Source: The Guardian Unlimited
Enough of this narrative of powerlessness. The actions of a minority can still make all the difference
Lots of people eagerly study all the polls and reports on how many people believe that climate change is real and urgent. They seem to think there is some critical mass that, through the weight of belief alone, will get us where we want to go. As if when the numbers aren’t high enough, we can’t achieve anything. As if when the numbers are high enough, beautiful transformation will magically happen all by itself or people will vote for wonderful politicians who do the right thing.

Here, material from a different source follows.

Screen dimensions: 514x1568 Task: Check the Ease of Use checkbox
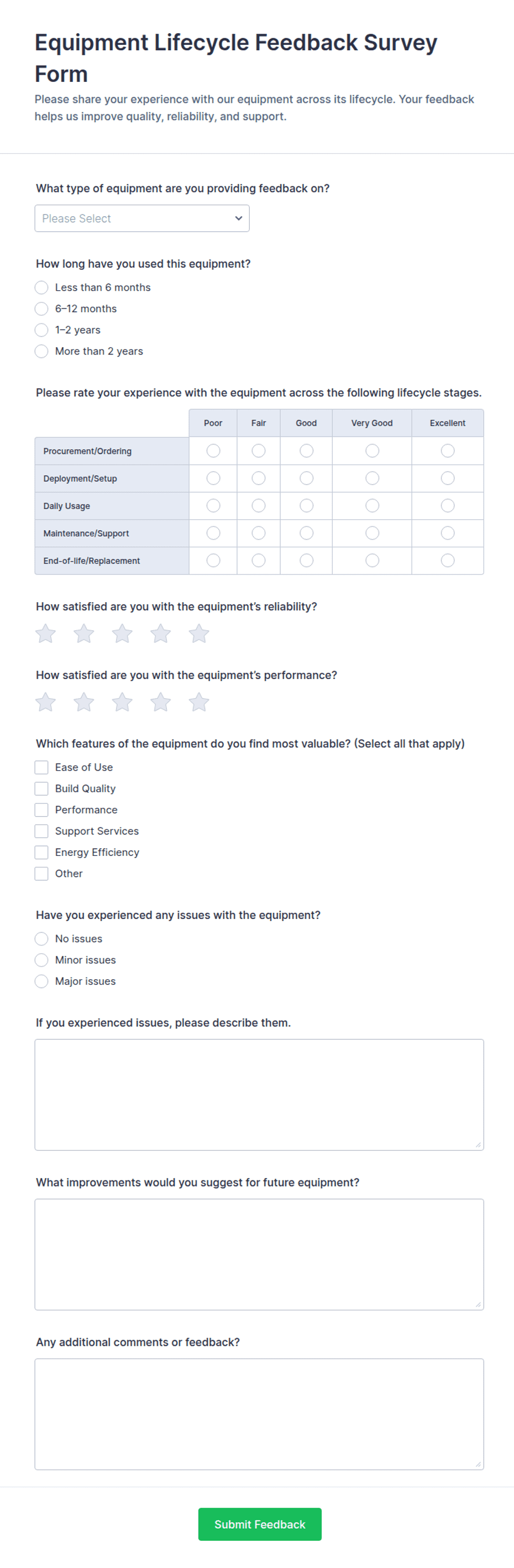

But it’s not the belief of the majority or the work of elected officials that will change the world. It will be action, most likely the actions of a minority, as it usually has been. This week’s appalling Obama administration decision to let Shell commence drilling in the Arctic sea says less about that administration, which swings whichever way it’s pushed, than that we didn’t push harder than the oil industry. Which is hard work, but sometimes even a tiny group can do it.

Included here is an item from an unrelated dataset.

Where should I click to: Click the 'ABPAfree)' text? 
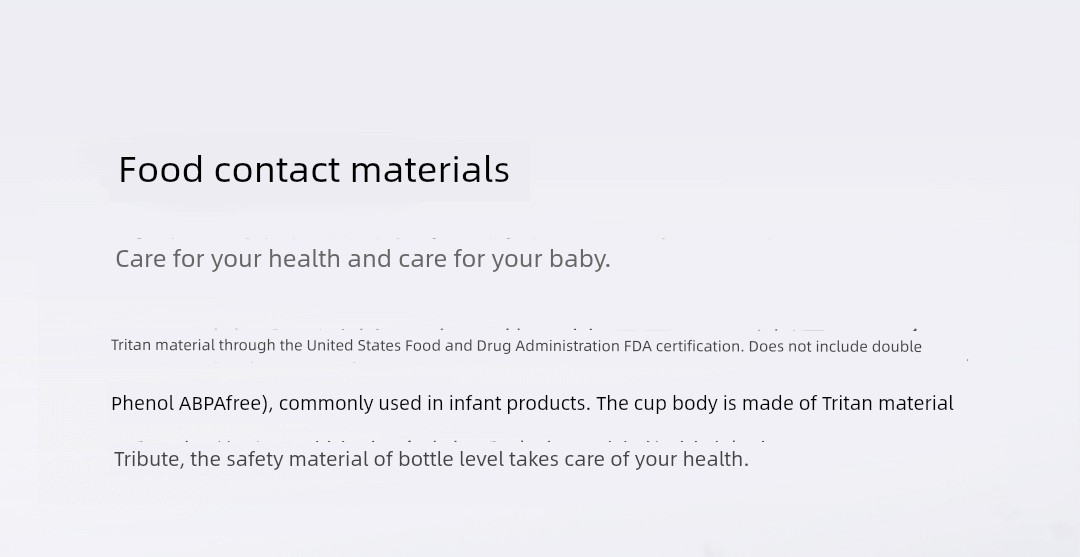[226, 403]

Take San Francisco, population 850,00, which is near the very top for percent of people who believe in climate change, according to a pollster I spoke to recently. I wish that meant that there were 850,000 climate activists in my town, or even 425,000. But I’ve watched for two years (and sometimes joined) the group of people pushing the San Francisco Retirement Board to divest its half billion dollars or so in fossil fuel investments. In April of 2013, the San Francisco Board of Supervisors passed an exhilarating unanimous (but nonbinding) resolution asking the Employee Retirement Board to divest.

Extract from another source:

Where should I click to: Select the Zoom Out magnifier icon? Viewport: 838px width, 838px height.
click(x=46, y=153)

Out of the 850,000 San Franciscans, seven or eight dedicated people have kept the divestment initiative alive, while the retirement board balks, stalls and grumbles about how straightforward changes in a modest portion of their portfolio are difficult, impossible, dangerous (even as they lost tens of millions when petroleum and coal stocks crashed). The activists pushing this forward are not one percent of San Franciscans, which would be 8500 people, or .1%, 850, but about .001% of people in the city.